However, regarding the code, I find that — this is a bit subjective — the first lines of my function (from line 7 to line 13), where the arguments are defined, are not very elegant: it is **too verbose** and *programmatic* whereas it could be done in a more compact and *declarative* way.

虽然这有一点主观,但是关于代码,我发现函数的前几行(从第 7 行到 13 行),也就是定义参数的地方,写得不是很优雅:它太**冗长**且 *程序化*,可以用更紧凑和 *声明性* 的方式来完成。

#### Do better with click!

#### 使用 click 做得更好!

We’re in luck: there is a Python library which offers the same features as `argparse` (and more), with a **prettier code style**: its name is `**click**`.

我们很幸运:有一个 Python 库提供了与` argparse `(以及更多)相同的特性,具有**更漂亮的代码风格**:它的名称是`**click**`。

Here is the third version of our Caesar script, using `click`:

Notice that the arguments and options are now declared in **decorators** which make them directly accessible as parameters of my function.

这是我们使用了` click ` 的第三版 Caesar 脚本:

注意,现在参数和选项是在**decorator **中声明,这使得它们可以作为函数的参数直接访问。

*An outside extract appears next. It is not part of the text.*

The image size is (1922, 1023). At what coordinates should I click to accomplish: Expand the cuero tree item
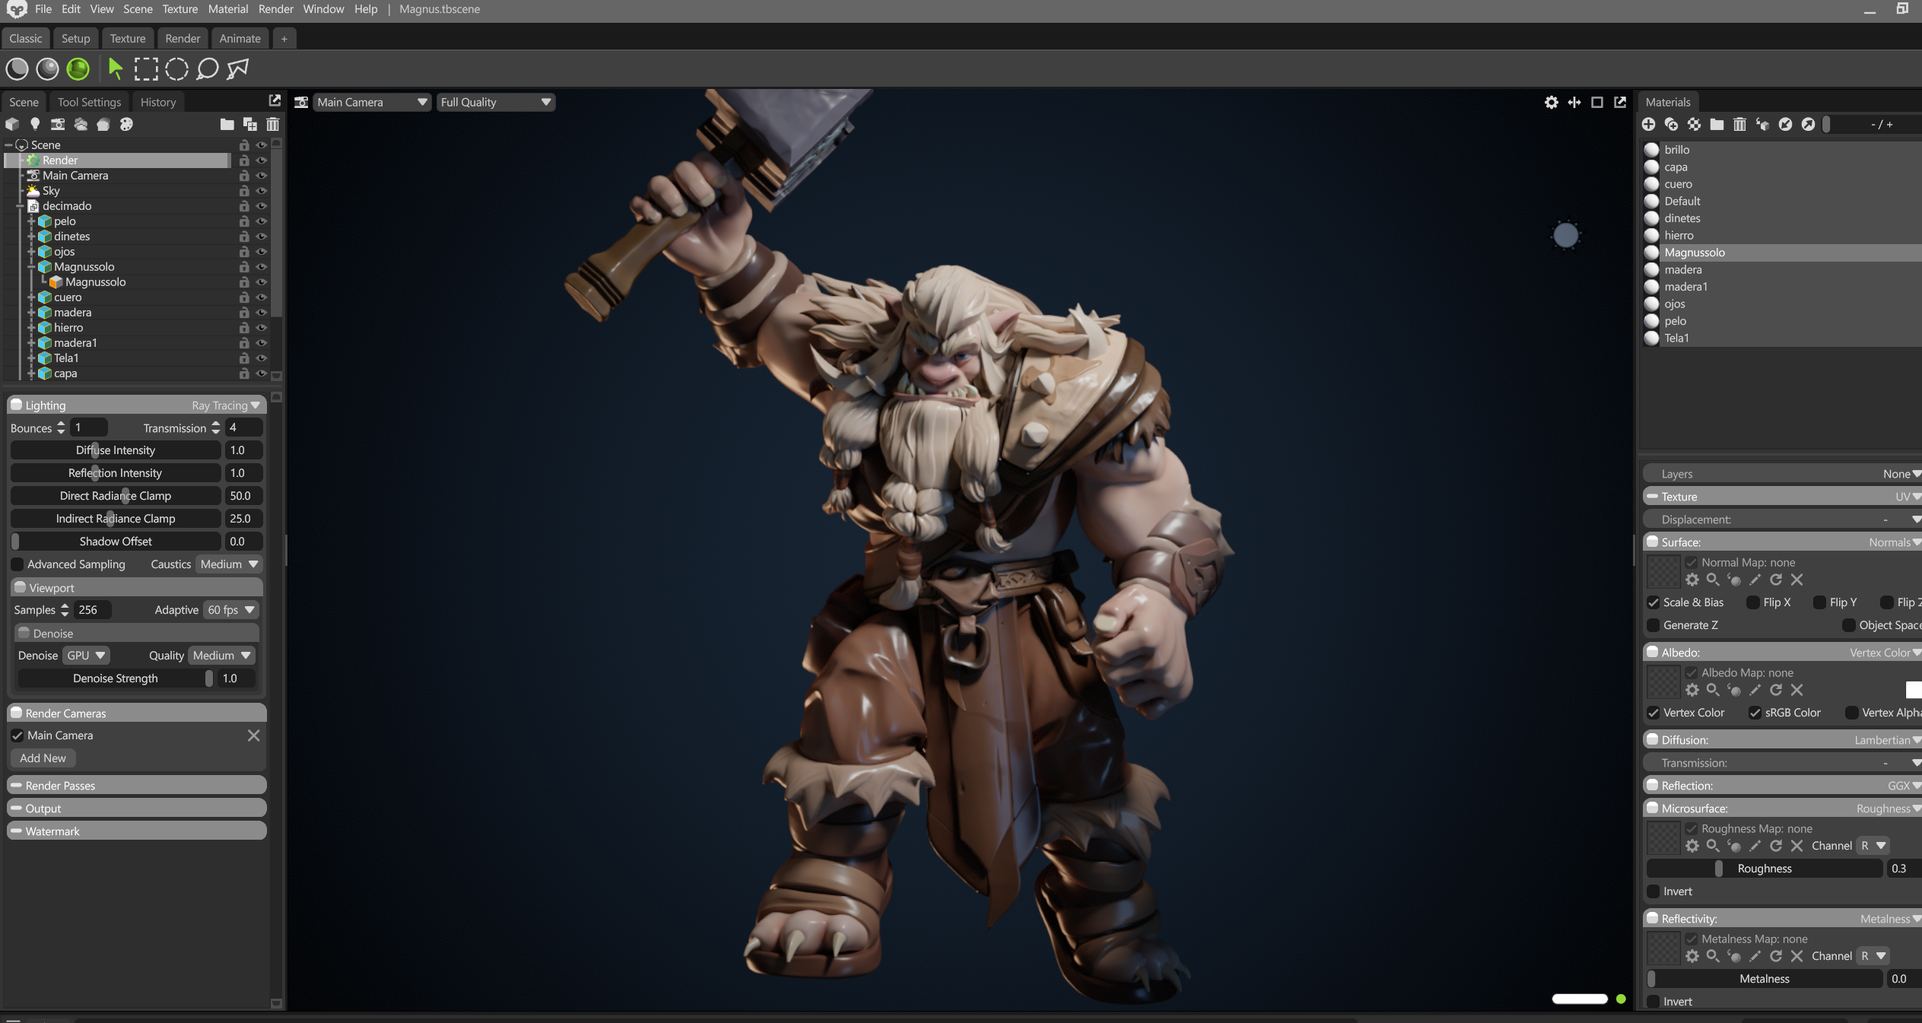click(32, 297)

Let me clarify some subtleties in the above code:

- The `nargs` parameter for a script argument specifies the number of successive words expected for this argument (with “a quoted string like this” counting as 1 word). The default value is 1. Here, `nargs=-1` allow providing any number of words.
- The notation `--encrypt/--decrypt` allow to define **mutually exclusive options** (like with the `add_mutually_exclusive_group` function from `argparse`) which will result in a boolean parameter.
- The `click.echo` is a small utility provided by the library, which does the same as a `print` but which is compatible with Python 2 and 3, and has some extra features (colors handling, etc.).

让我阐明一下上面代码中的一些细微之处:

- 脚本参数的` nargs `参数指定该参数预期的连续单词数(“像这样的带引号的字符串”计算为 1 个单词)。默认值是 1 。这里,` nargs=-1 `允许提供任意数量的单词。
- 符号` -encrypt/- decrypt `允许定义**互斥选项**(类似于` argparse `中的` add_mutually_exclusive_group `函数),它将生成一个布尔参数。
- `click.echo` 是库提供的一个实用小程序,它与` print `功能相同,但兼容 Python 2 和 Python 3,并具有一些额外的特性(颜色处理等)。

#### Adding some confidentiality

#### 添加一些保密性质

Our script arguments are supposed to be top secret messages that will be encrypted. Isn’t it ironic to ask the user to type his plain texts directly in his terminal, leaving them in his commands history?

我们的脚本参数应该是被加密的绝密信息。要求用户直接在终端中输入纯文本,并将其留在命令历史记录中,这难道不具有讽刺意味吗?

A solution to do it in a more secure way is to use a **hidden prompt**. Or we could read the text from an **input** **file**, which would be much more practical for long texts. Or why not let the choice to the user?

一种更安全的方法是使用**隐藏提示符**。或者我们可以从**输入文本**读取文本,这对于长文本来说更加实用。或者为什么不让用户自己选择呢?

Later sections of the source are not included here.